◆ TASK OBJECTIVE
Determine the number of lines in the data below that hold "agent"; give nothing but that number.

◆ DATA EXTRACT
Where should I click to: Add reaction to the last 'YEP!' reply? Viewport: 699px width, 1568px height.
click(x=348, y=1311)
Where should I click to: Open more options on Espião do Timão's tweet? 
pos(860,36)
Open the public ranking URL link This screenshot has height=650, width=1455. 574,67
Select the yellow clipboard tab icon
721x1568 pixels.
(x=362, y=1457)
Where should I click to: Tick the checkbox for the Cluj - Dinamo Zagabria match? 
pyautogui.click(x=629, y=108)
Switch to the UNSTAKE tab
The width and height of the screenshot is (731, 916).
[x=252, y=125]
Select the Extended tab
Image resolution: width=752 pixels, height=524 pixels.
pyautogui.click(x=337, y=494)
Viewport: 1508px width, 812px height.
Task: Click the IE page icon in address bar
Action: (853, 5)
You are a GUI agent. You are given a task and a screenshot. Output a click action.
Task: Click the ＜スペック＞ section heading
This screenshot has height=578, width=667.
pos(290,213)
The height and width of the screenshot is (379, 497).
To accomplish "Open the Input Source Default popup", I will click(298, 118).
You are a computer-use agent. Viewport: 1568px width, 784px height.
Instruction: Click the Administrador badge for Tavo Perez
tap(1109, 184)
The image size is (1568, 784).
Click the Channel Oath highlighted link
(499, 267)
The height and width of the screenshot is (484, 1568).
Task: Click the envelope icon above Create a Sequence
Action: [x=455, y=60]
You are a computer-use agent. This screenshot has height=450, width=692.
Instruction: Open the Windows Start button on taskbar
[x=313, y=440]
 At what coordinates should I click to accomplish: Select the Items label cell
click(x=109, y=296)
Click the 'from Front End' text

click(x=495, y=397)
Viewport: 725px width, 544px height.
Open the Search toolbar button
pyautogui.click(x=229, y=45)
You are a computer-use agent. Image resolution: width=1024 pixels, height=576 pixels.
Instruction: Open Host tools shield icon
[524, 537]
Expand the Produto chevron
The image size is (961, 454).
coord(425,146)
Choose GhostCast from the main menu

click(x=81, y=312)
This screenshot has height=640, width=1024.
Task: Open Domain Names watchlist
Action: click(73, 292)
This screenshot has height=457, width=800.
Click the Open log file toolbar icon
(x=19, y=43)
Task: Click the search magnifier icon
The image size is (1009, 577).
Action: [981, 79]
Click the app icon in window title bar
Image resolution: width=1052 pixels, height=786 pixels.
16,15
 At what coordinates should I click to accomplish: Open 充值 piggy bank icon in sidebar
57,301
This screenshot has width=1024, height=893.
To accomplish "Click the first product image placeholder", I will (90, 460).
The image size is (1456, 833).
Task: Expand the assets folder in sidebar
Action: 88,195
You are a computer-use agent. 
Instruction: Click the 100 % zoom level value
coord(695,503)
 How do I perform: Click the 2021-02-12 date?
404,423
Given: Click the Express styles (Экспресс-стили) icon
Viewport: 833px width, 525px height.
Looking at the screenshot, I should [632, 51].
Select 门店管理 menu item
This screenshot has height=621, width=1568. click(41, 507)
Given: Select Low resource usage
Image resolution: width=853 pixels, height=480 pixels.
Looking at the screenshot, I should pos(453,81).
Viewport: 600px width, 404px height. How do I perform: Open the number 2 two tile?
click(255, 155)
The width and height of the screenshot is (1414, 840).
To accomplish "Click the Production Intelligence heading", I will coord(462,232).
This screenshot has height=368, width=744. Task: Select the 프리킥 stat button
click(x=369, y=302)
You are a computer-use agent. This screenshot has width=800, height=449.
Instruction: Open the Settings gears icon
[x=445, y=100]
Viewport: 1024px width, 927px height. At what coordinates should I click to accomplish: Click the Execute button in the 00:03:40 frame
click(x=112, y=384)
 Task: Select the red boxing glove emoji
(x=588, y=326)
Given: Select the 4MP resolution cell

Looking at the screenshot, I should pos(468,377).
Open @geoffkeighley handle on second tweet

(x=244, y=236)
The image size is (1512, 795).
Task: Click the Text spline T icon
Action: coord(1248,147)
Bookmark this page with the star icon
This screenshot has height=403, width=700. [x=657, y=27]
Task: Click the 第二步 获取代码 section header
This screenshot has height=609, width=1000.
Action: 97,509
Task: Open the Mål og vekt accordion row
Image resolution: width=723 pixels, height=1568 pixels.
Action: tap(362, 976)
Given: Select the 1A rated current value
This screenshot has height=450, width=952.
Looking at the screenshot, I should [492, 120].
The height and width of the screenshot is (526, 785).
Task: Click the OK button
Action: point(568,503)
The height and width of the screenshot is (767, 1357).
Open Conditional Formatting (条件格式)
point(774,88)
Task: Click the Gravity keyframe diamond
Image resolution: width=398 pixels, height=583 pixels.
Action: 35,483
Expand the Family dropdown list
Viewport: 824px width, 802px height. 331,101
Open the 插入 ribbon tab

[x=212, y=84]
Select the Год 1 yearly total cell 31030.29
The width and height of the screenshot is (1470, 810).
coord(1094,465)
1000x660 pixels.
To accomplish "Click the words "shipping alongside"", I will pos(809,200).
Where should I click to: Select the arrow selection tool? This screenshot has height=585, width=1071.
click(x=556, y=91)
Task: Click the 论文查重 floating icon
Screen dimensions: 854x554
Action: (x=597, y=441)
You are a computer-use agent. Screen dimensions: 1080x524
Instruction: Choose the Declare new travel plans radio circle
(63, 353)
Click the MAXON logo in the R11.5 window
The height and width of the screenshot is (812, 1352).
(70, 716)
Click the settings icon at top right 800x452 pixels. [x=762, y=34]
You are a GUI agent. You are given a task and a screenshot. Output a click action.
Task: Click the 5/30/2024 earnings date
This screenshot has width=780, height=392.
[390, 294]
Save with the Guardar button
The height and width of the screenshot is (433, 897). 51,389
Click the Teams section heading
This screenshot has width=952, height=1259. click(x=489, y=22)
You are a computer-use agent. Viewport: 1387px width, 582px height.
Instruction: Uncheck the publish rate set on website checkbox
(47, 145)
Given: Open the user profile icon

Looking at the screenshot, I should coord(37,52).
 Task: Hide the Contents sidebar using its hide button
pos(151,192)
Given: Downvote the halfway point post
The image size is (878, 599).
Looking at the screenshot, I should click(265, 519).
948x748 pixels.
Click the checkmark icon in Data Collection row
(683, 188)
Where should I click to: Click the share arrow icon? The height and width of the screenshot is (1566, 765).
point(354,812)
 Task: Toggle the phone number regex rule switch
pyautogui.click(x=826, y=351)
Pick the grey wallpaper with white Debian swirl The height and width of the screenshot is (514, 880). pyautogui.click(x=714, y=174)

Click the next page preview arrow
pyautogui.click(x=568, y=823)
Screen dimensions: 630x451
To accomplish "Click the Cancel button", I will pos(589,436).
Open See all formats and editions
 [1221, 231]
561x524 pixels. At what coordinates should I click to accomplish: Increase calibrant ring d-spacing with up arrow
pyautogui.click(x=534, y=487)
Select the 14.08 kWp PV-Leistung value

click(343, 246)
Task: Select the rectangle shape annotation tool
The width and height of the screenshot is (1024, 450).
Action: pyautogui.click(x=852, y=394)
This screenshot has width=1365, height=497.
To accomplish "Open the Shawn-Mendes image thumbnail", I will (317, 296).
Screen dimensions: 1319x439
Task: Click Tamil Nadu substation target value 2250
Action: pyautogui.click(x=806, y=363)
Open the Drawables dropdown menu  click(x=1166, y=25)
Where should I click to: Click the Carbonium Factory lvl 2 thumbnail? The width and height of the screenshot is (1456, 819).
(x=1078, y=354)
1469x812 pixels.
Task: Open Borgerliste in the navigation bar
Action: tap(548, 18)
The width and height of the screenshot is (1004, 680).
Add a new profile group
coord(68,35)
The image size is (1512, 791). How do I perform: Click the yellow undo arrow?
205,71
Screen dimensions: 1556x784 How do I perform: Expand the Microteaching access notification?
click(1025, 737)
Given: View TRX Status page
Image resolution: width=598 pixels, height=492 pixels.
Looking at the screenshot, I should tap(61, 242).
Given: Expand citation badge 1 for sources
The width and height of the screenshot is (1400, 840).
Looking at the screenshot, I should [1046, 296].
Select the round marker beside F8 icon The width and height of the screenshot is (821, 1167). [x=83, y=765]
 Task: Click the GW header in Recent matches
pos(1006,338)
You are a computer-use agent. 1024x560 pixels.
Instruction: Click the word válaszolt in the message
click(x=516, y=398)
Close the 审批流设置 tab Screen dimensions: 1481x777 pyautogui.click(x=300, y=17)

◆ ANSWER BOX
10